Barbican Theatre, London
April 1, 2022
Blanca Li’s Le Bal de Paris is an amazing experience. The audacity and scope of Li’s vision coupled with the visual creations of director Vincent Chazal are breath-taking. For half an hour you can enjoy the oligarch lifestyle. You are invited to fabulous parties, trips on luxury yachts, a visit to a private country estate and a night club finale. All this for the price of a theatre ticket!
Virtual Reality technology, courtesy of BackLight, reaches a highpoint with seamless transitions from one scene to the next and enables the audience, in groups of around ten people, to interact with the two live performers. Geared up with computer backpacks, helmets with VR glasses and headphones and wired-up ankles and wrists we became full body avatars dressed in haute couture, courtesy of Chanel.

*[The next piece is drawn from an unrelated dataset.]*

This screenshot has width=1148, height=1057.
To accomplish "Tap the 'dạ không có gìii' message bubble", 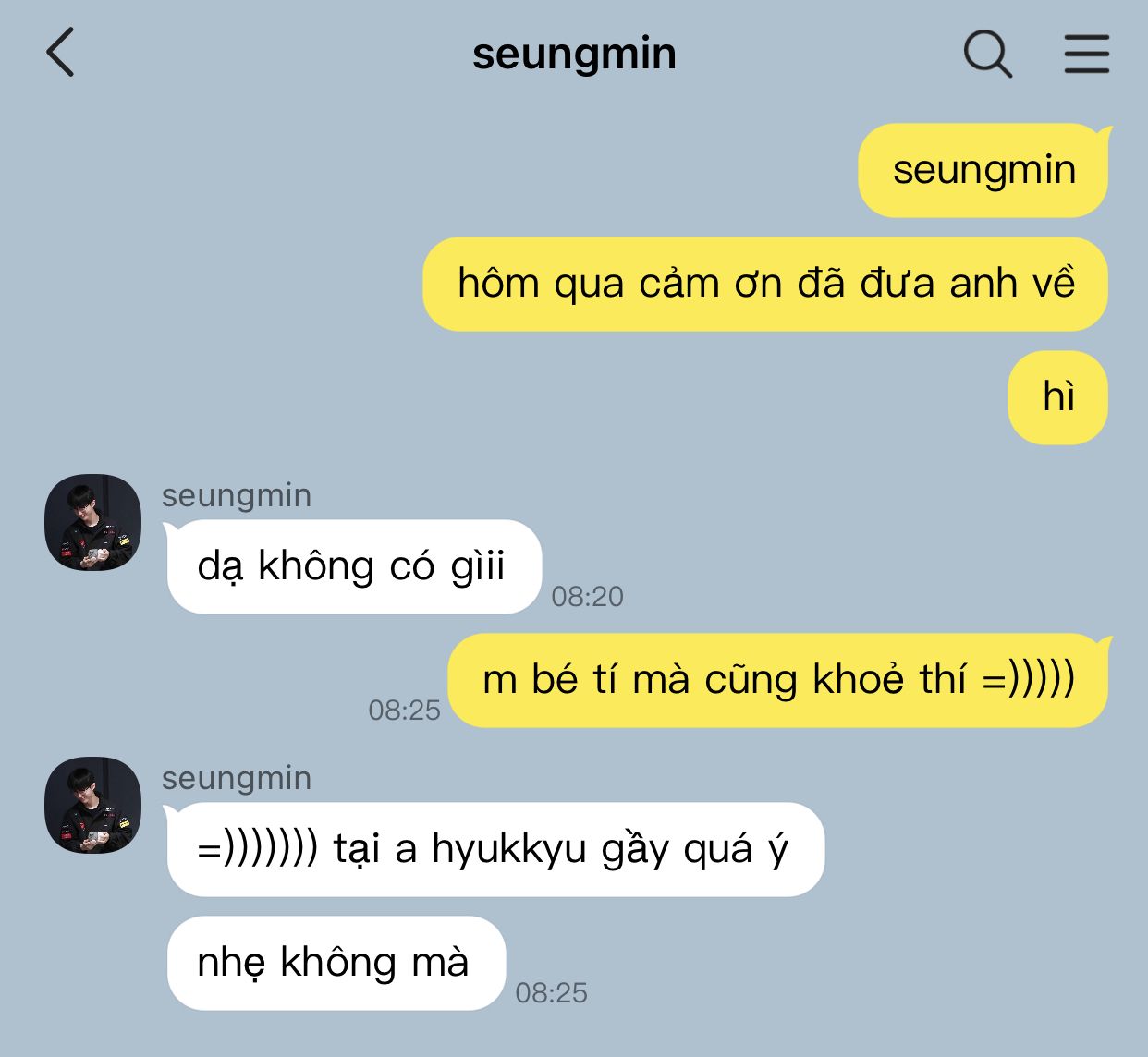I will click(354, 566).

Chanel was the obvious choice as a name associated with ballet and avant-garde art since the time of Diaghilev, and we had a choice of suits and dresses all fitted perfectly to our perfect forms. The headdresses offered a range of animal heads, zebras, rabbits and stags enabling a free range of diversity.
In the extravagant ballroom, staircases wind up and down with Escher flexibility and scores of dancers and musicians perform with Busby Berkley precision. The boat trip features mermaids and in the manicured gardens you can smell the flowers. A train journey transports us back to Paris and the inevitable Cancan where the couple finally decide they are meant for each other.

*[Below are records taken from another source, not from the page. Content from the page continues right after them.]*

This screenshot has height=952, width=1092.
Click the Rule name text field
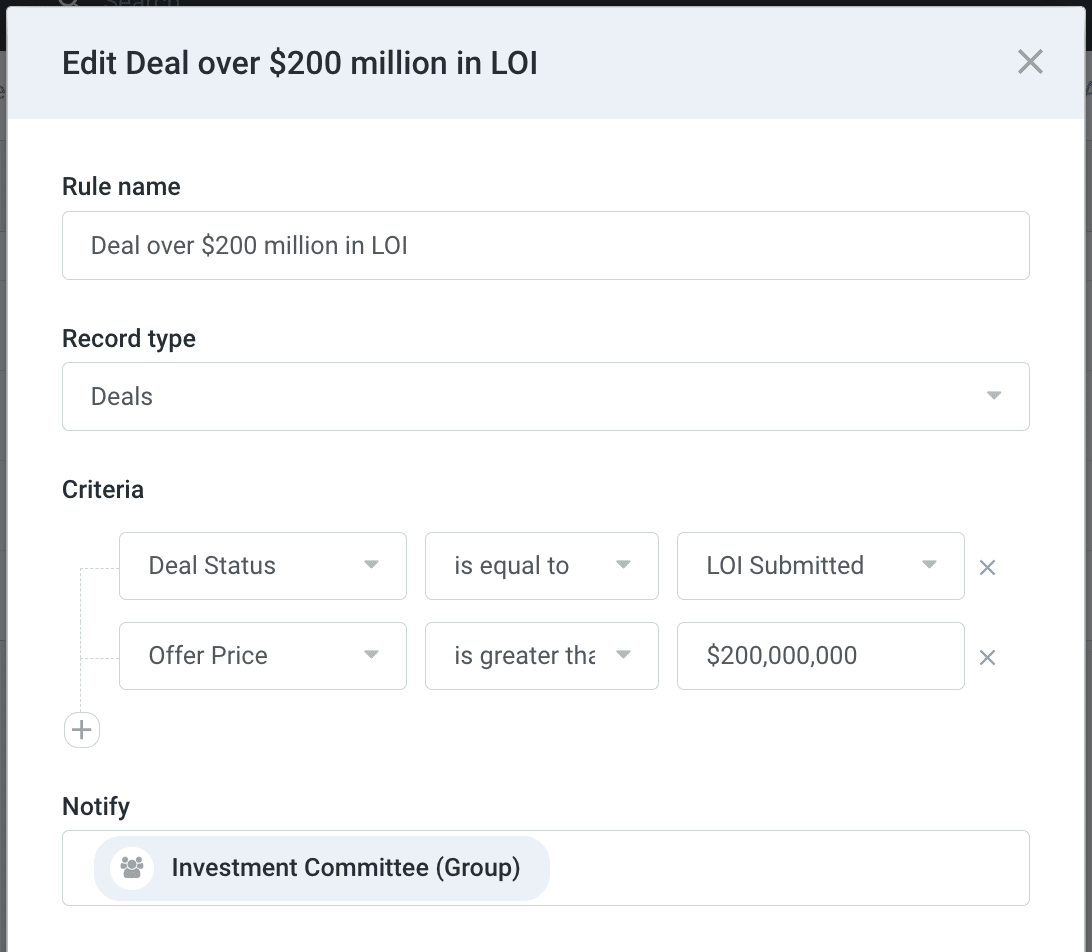[545, 245]
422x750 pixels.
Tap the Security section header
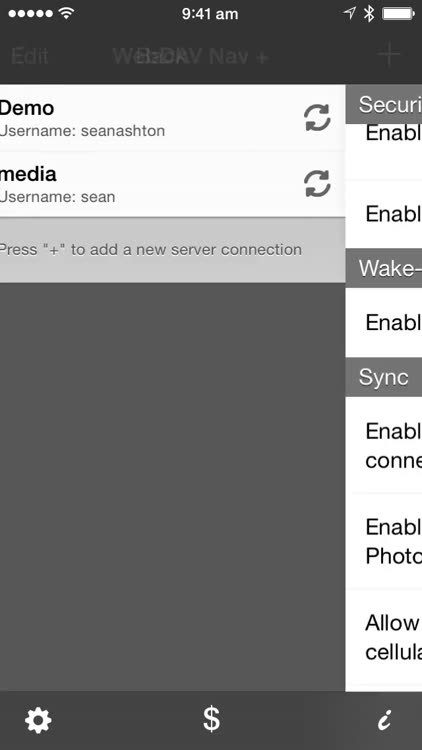point(384,104)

Unfortunately, the narrative didn’t match up to the innovation of the settings, seeming rather to borrow from Lehar’s Merry Widow and despite the brilliance of the technology, real emotion or a human touch is not possible in the spasmodic moves of the two dancers. These are early days, and we’ll probably look back on these experiments much as we do silent films with their unnatural acting and contrived emotions. However, go for the experience. This could be the ultimate lockdown antidote!